Ceon's service fulfillment application, called It's On, is centered on the company's NetExpress Federation Server. Fritzley described Ceon's strategy as "surround and migrate" because it integrates carriers' existing OSS elements to allow IP data, voice and video services to be provisioned and delivered.

"We've developed a technology that allows us to model these services and treat them as a single transaction to the consumer," Fritzley said. "You want to allow a customer to access you any way he wants to and be able to select and turn on and off any one of a variety of services."

Maintaining service brand recognition in that process is another important component to Ceon's approach, Fritzley said. "How you brand and interact with the consumer is going to become the most critical piece of provisioning," he said. "We really become the gateway into customer relationship management."

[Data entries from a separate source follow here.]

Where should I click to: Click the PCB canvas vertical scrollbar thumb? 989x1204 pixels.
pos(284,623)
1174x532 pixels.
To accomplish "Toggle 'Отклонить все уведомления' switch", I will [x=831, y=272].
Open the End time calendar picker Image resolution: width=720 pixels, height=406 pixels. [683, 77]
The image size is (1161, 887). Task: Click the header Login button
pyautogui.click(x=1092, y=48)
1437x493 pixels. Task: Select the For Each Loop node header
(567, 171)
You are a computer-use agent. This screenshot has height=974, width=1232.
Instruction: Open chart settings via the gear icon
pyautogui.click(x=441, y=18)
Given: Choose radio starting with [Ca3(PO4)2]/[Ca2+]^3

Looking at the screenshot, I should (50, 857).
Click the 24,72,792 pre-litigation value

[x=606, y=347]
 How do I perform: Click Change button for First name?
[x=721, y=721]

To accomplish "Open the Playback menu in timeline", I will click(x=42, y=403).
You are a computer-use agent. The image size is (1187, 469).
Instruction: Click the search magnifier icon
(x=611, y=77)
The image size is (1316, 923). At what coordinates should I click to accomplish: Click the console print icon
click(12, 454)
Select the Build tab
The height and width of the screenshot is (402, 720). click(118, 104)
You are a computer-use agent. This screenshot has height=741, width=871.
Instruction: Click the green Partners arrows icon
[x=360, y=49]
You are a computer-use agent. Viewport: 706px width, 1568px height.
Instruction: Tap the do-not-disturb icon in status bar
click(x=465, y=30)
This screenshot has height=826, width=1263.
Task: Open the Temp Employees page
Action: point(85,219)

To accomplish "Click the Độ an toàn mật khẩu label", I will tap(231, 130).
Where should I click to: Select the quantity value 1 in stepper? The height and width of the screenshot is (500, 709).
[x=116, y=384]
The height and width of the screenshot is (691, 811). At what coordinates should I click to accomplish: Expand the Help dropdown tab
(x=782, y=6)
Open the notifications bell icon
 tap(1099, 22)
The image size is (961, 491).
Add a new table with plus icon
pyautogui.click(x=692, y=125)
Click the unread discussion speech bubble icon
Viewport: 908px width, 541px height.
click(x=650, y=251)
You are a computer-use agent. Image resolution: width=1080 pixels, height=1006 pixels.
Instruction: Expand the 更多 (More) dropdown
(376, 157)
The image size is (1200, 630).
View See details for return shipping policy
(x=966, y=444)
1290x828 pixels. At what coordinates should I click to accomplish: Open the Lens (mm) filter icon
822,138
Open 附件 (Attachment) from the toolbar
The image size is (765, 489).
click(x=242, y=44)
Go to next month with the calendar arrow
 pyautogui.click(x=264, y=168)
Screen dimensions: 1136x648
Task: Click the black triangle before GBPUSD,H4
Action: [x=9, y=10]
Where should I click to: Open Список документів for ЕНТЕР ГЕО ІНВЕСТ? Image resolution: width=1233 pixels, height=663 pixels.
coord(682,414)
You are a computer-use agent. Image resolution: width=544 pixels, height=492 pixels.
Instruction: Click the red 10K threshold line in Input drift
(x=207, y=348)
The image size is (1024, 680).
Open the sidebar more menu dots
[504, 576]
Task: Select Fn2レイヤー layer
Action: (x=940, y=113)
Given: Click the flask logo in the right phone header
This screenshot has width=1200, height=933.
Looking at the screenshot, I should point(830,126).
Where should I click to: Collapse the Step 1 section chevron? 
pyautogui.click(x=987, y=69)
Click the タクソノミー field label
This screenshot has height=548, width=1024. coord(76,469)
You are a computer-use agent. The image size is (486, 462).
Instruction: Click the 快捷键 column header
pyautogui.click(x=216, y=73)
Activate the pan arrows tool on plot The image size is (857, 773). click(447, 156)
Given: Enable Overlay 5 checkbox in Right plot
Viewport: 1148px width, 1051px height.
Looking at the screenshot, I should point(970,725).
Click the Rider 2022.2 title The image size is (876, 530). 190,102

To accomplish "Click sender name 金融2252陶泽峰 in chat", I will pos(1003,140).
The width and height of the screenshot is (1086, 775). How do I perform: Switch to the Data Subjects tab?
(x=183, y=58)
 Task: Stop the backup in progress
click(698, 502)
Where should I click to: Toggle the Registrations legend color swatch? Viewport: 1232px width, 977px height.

Ceon's executive prowess and its technical experience - coupled with the software developer's focus on equipping OSSs specifically for the delivery of new services - could make the company a formidable opponent to the OSS establishment, said Leif Hoglund, director of network management market research at RHK.

"They've built an engineering team that's used to delivering very complicated services, and there are really no platforms out there that enable you to do that," Hoglund said. Ceon will be able to handle more complex services and scale up to RBOC-sized companies, he said, whereas existing OSS developers may not be capable of that level of scalability and service flexibility.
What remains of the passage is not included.